Arkoudilas  is a forest area in ​​southern Corfu, Greece. Most famous monument of the location is its monastery.

The Monastery of Arkoudilas 
In the southern part of Corfu next to cape Asprokavos, a gravel road goes beyond the Cavos community, two kilometers further exists the hill of Panagia (Mother of Jesus) of Arkoudilas.  From atop the hill the whole area around Cavos and even the island of Paxos is visible. Golden sandy beaches dot the coast to the northwest.

Arkoudilas woods is approximately 250 acres full of cypresses, strawberry trees and other vegetation. Through the woods and on the top of the hill one can see the Panagia of Arkoudilas. The Catholic monastery was built in the 1700s according to the carved crest at the bell tower, which is actually the entrance. 
On the right side of the bell tower, visitors can see a wall whereas on the left side can see a form of fortress-like battlements.
As expanding the building we can see a two-story building named DURIS, probably from the English word TOR which means tower.
The tower was actually a form of monastery's fortressing against the pirates and other attackers.

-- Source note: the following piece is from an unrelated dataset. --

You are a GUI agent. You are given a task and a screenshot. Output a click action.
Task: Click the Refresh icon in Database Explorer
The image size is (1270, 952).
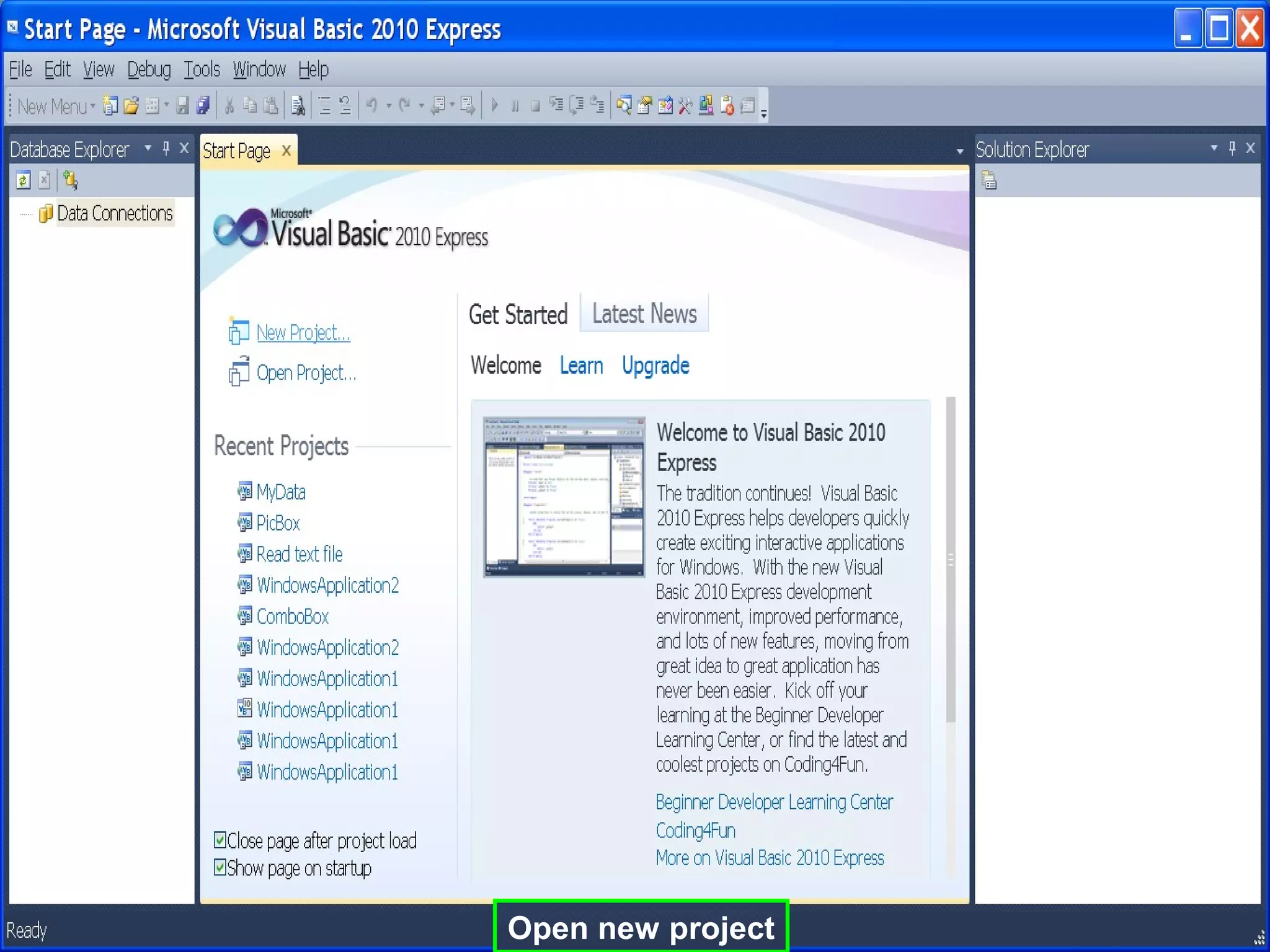tap(23, 180)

The upper part of DURI was, according to its construction, a place of residence for the owners or the monks.  This is evidenced by a fireplace through an indoor stone staircase via a wooden catapult with ropes and reels which protected the monks or the owners from attacks.

The lower portion was used as a storage for goods such as wine and olive oil. The eastern part of the tower next to the fireplace there once contained a tunnel which led to the beach. The tunnel existed in order to protect people from any potential attacks.

Today, after the building was demolished exists a two-storey building from the northwest part with a both sided stair (Mpotso) which was the main entrance.

The building was once used to host the people who attended the festivals and the owners during the 15th of August. The honoring of Mother Marys' death. 
The monastery at its peak used to have festival goers on horses with clothes designed and prepared at the argalios.